Once you have experienced the benefits of doing one mindfulness practice, your openness to learning other mindfulness practices will probably remain strong, just as mine did. If you are now starting to experience moments of calmness and clarity, then why would you want to go backwards? If you are improving in your ability to better see what’s happening when it’s happening (to see reality as it is instead of relying on assumptions), then why would you want to let go of this capacity? The more regularly you practice mindfulness, the more freedom and power you have to choose your responses to life events, and therefore choose your destiny. Through your consistent mindfulness practice and noticing your functional improvements, you will probably wonder how you ever lived without it.

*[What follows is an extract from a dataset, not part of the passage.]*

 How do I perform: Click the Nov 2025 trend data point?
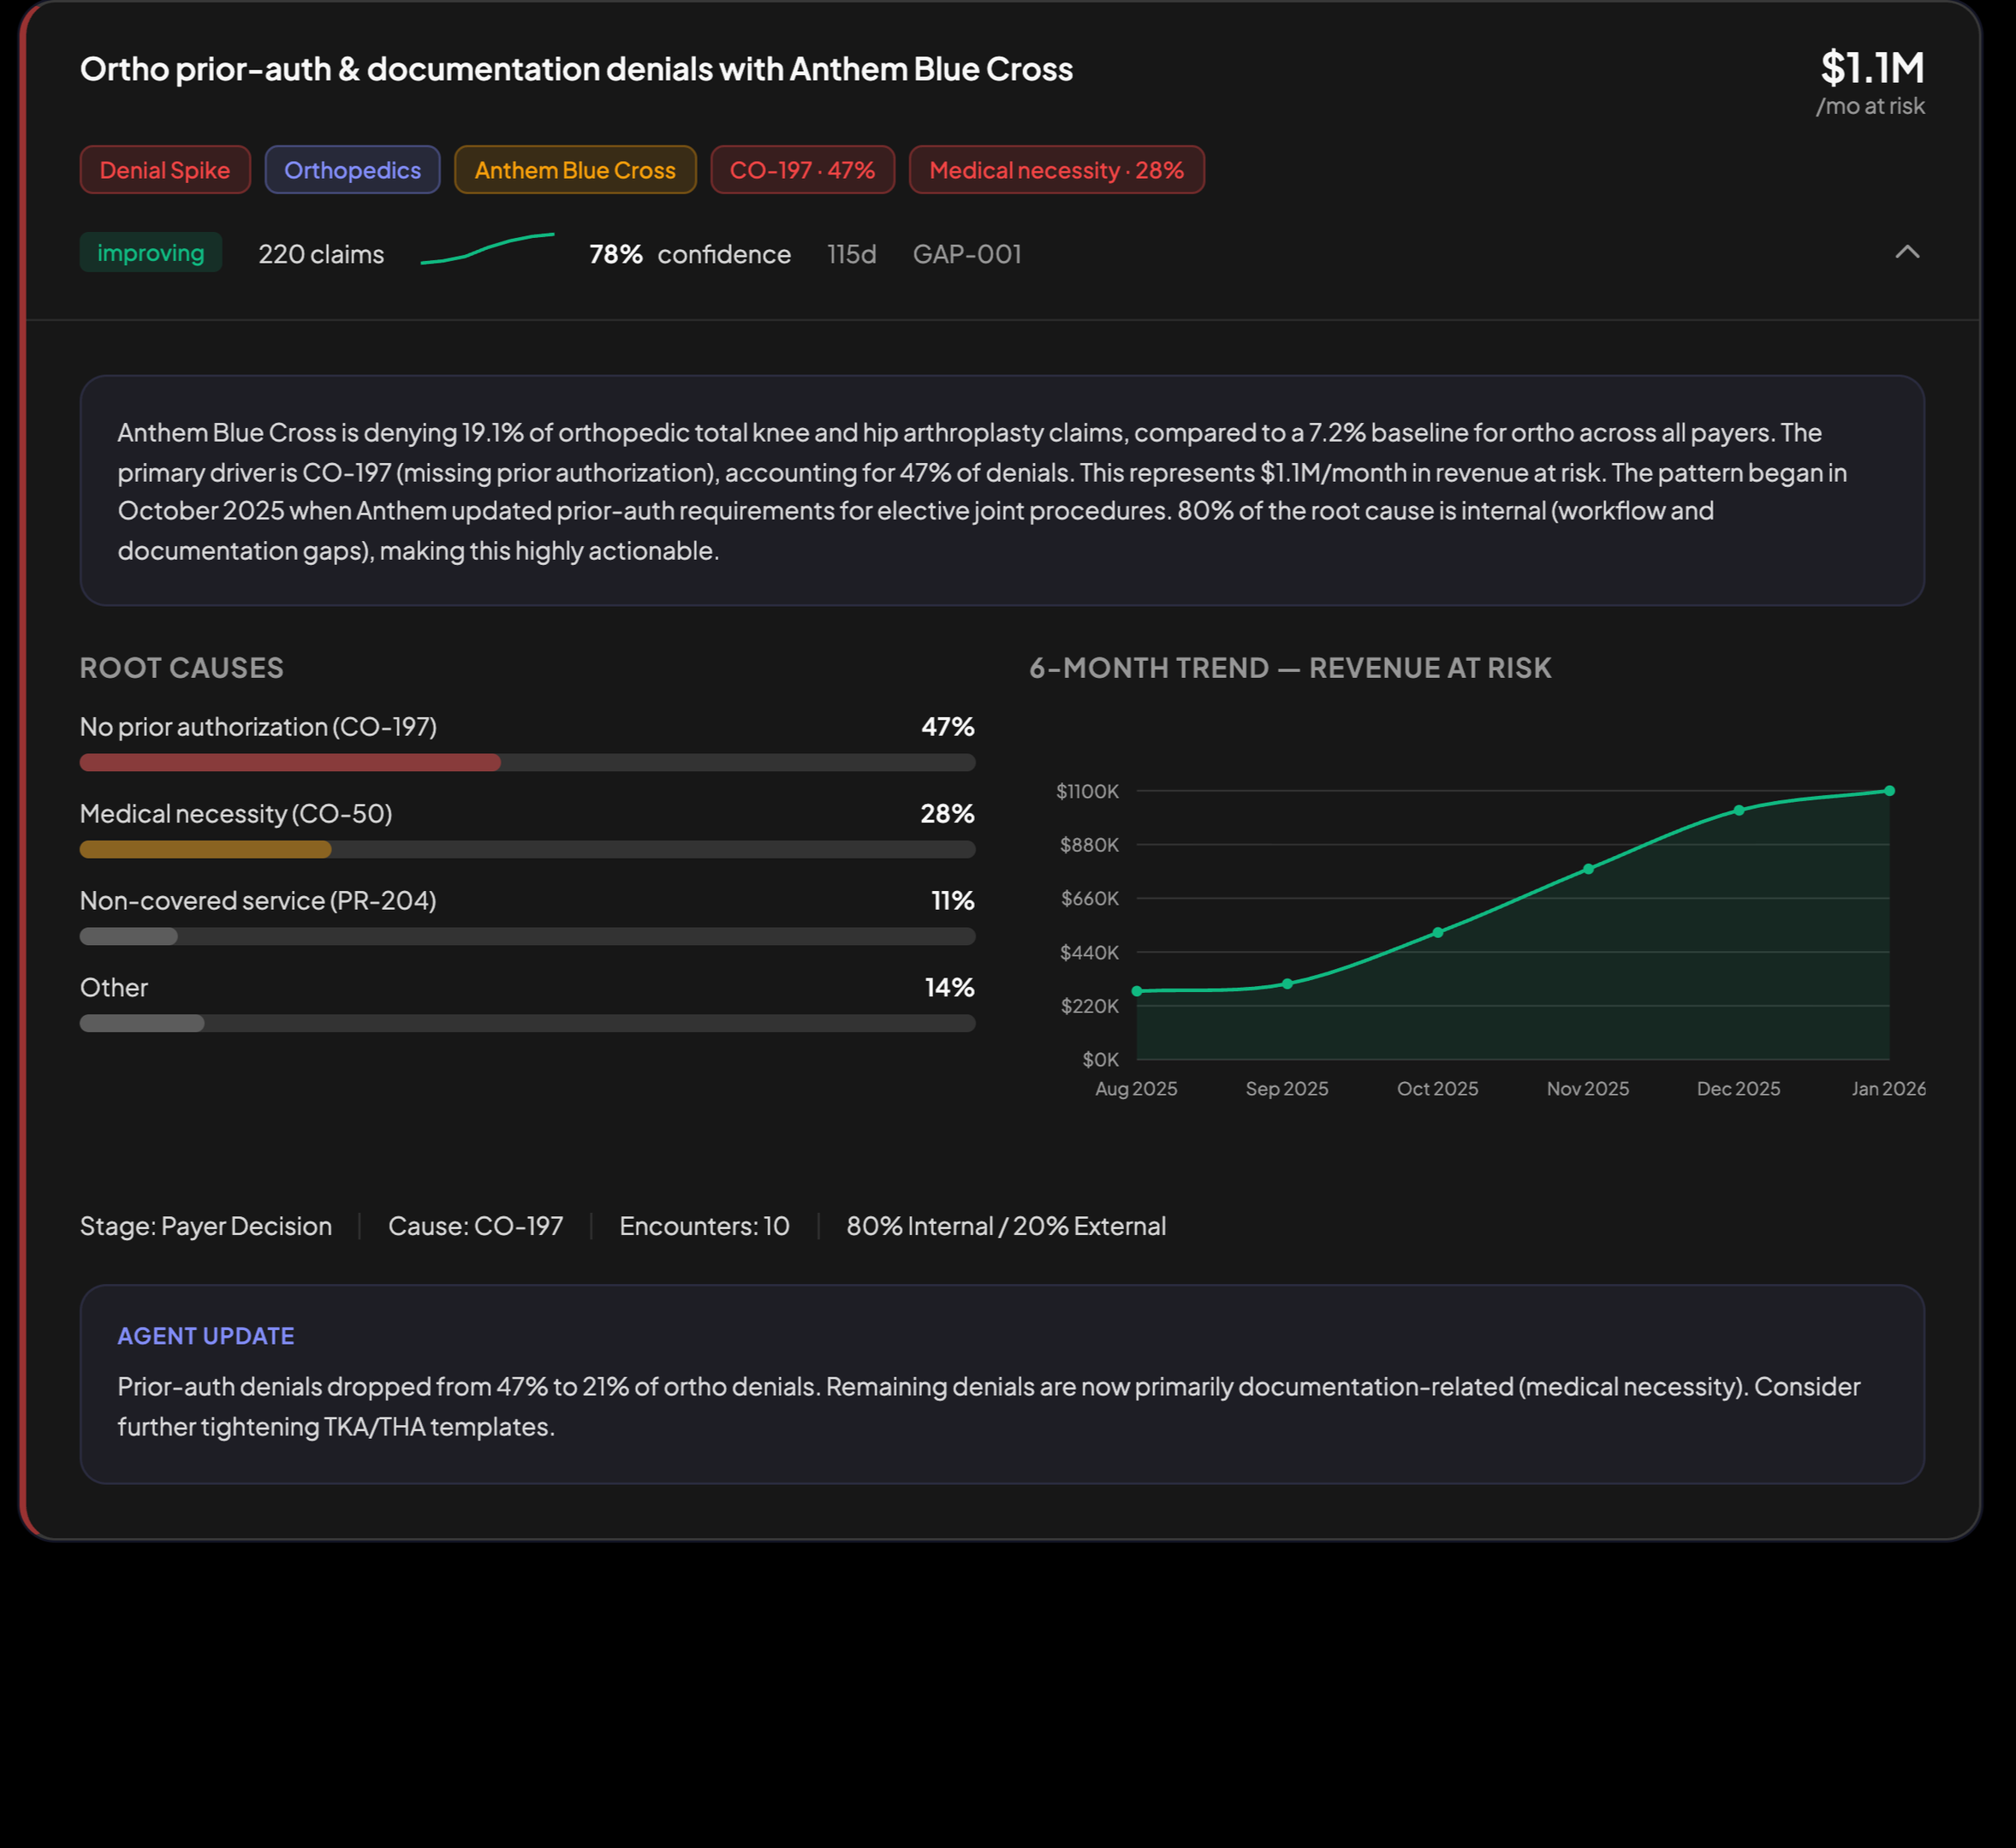(1588, 869)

In the third slide of this set you will see the “5, 4, 3, 2, 1” practice. This practice is pretty self-explanatory and also works really great for bringing you into present moment awareness. All that it involves is finding five things each that you see, hear, and feel; then four things each that you see, hear, and feel; then three things… etc. Start by locating 5 things you see, then move on to 5 things you hear, and then finally move on to 5 things you feel. For example, I SEE “the sun”, “a mirror”, “a piece of plastic”, “a set of keys”, and “a pair of gloves”; I HEAR “music playing”, “a heater blowing air”, “the rustling of my jacket”, “myself breathing”, “my shoes scrape the floor”; I FEEL “my hands on an iPhone”, “my back against a seat”, “sunglasses on my face”, “the heat of the sun”, and “my feet in my shoes”.

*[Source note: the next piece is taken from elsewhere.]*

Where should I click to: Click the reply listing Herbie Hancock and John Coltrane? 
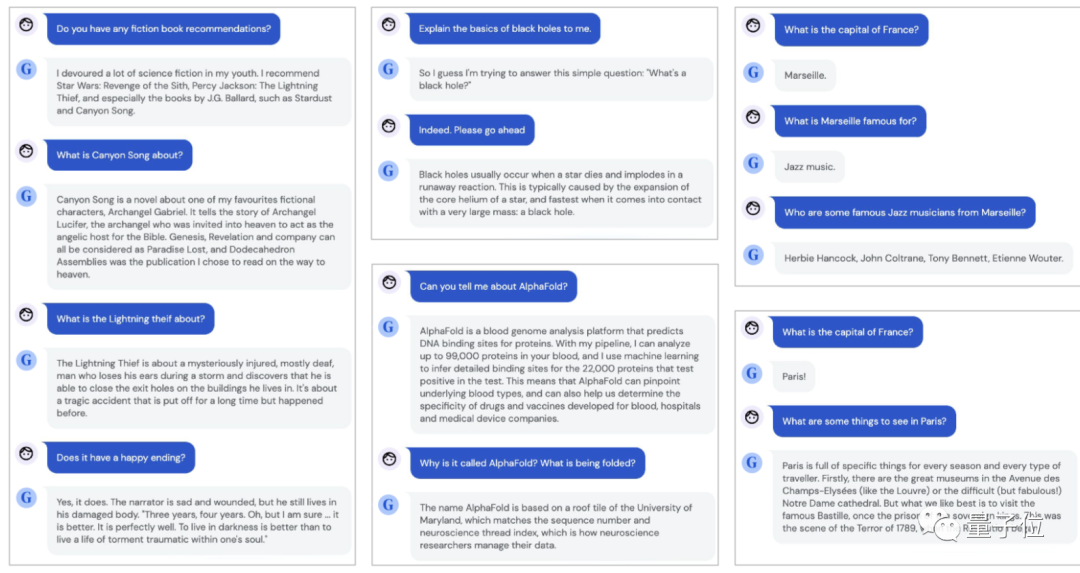922,258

Similar to the first mindfulness practice, this practice involves observing and (objectively) describing. Try to be very descriptive as opposed to attaching judgment to what you are noticing. However, if you do find yourself judging, then just notice it and return to the activity. And same as before, if you find yourself drifting off into thoughts of the past or future (or other things) while you are doing the activity, then again just notice where the mind goes and gently guide yourself back to finish the activity until completion. You may notice that some of your observations repeat as you go work through each phase of the exercise (5, 4, 3, 2, 1), and this is ok, but do try to be as original as possible as you go.

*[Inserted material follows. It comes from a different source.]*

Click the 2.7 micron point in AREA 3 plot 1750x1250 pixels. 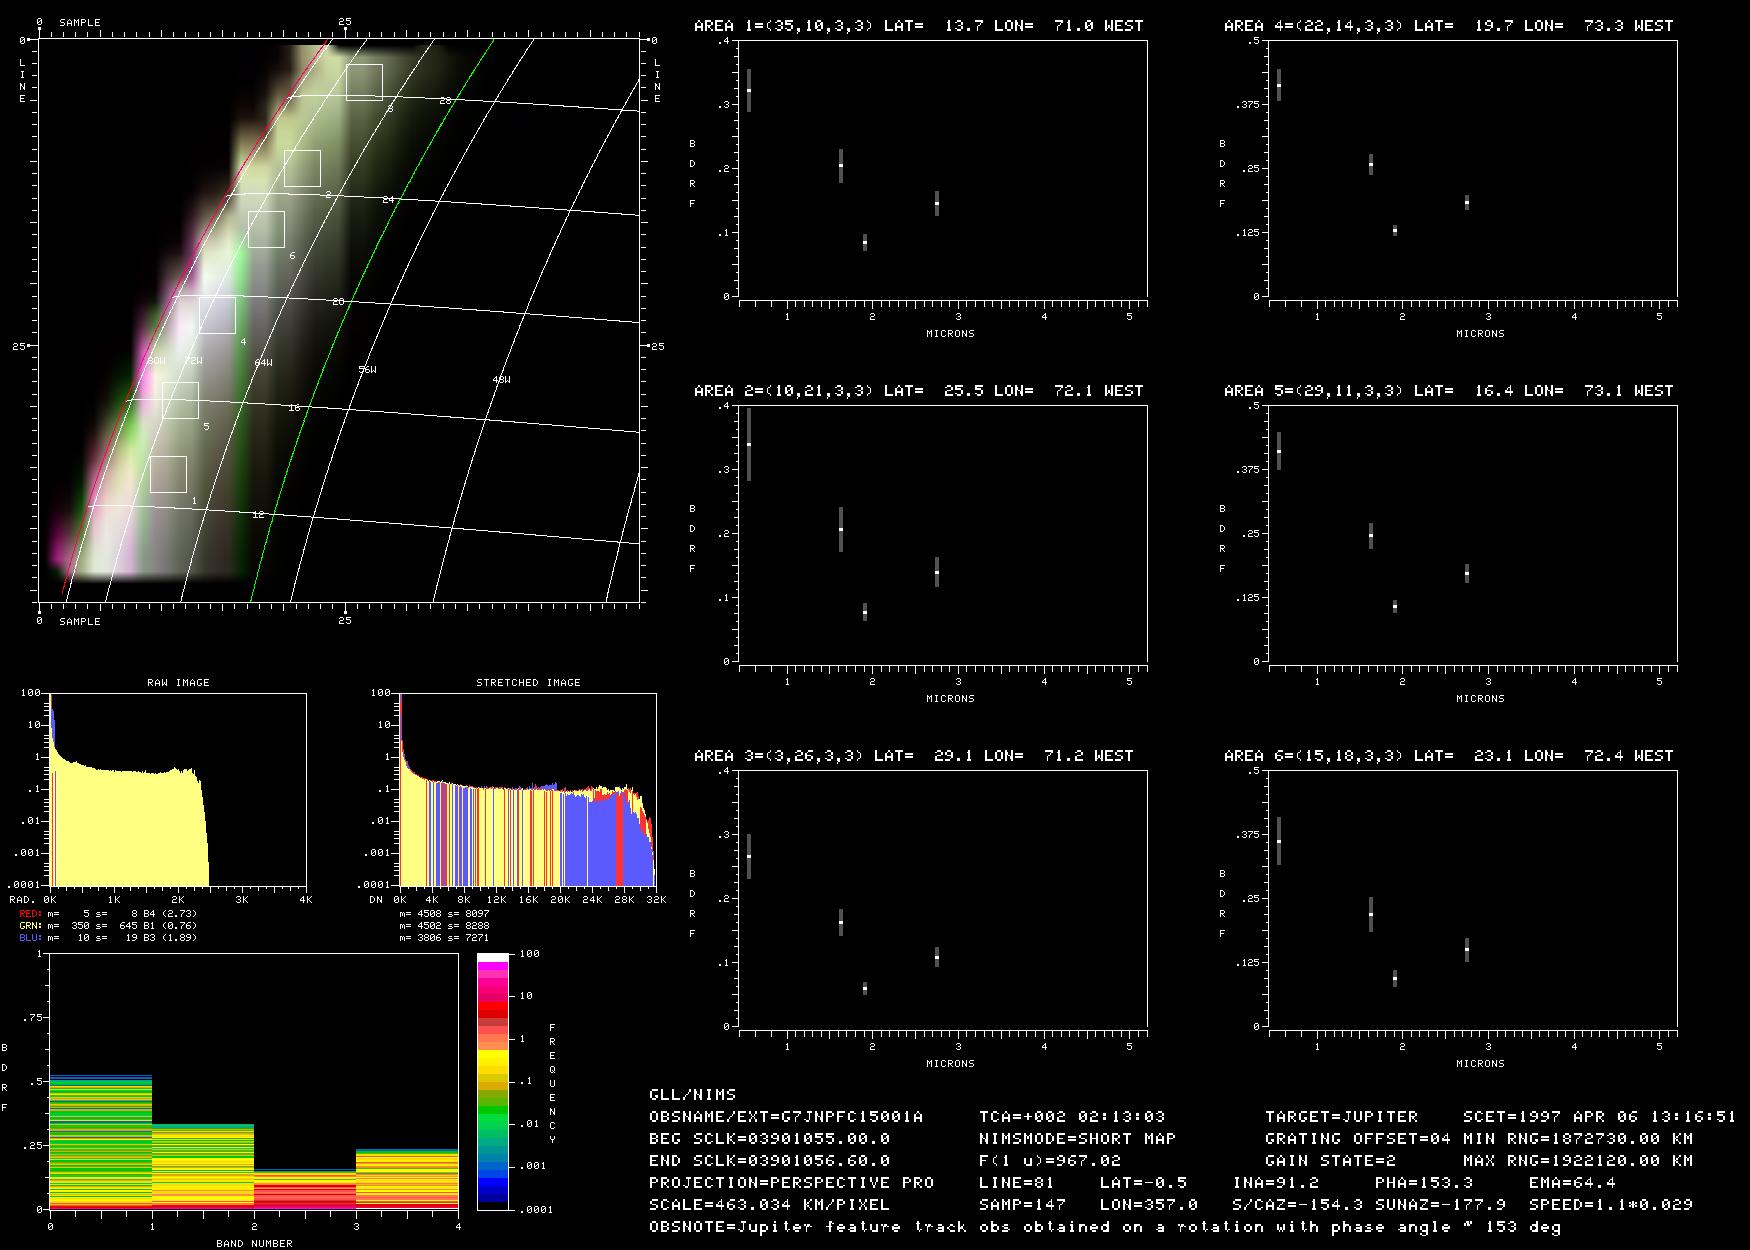point(937,957)
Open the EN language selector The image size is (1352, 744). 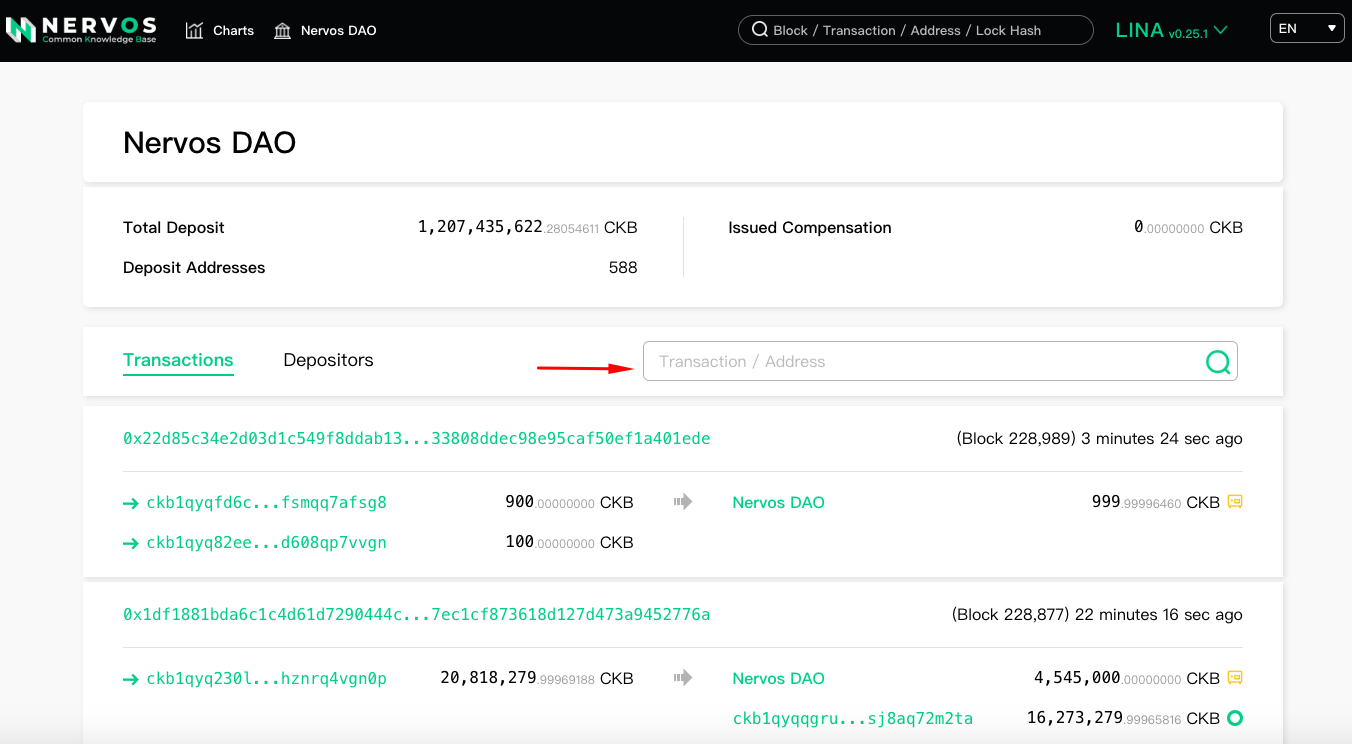pos(1307,29)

The last type of mindfulness exercise that I will mention in this slide set relates to how we eat; or in other words, learning to prepare and consume our food mindfully. Indeed, everything we do with food… all the way from harvesting it, to touching it, to slicing it, to heating it, to putting it on plates, to placing in our mouths, can be done mindfully. And isn’t this is an awesome thing to recognize, since we eat so regularly and mindfulness can also help us to settle ourselves and rewire the brain? Food mindfulness really demonstrates just how many possibilities there are for integrating mindfulness practices into our everyday lives.
There are in fact so many ways to practice mindfulness with food that I believe it is best to recommend that you do some online searches for “mindful eating” or “food mindfulness”. I have found many excellent and FREE food-related mindfulness examples and guides, and I’m very confident you can find them too. Look these up using your favorite search engine or video hosting site.
I will share one food harvesting practice that I use during the summer months in Canada, and that could easily be adapted to all kinds of similar circumstances. In my back yard there stands a Saskatoon Berry bush that produces thousands of berries each and every season. When it’s time to pick the berries, I turn the berry picking “chore” into a mindfulness activity. My strategy is simply to describe the actions involved in getting the berries from the tree to the bucket. And as simple as this may sound, it works great for bringing me into present moment awareness. The actions that I describe to myself as I am doing them are: “reaching”, “grasping”, “plucking”, “tossing”. If my mind wanders off, I notice where it went and then return to describing my actions. It is usually at least a 30-60 minute activity, and by the time I am done I have a bucket of berries ready for smoothies or pie!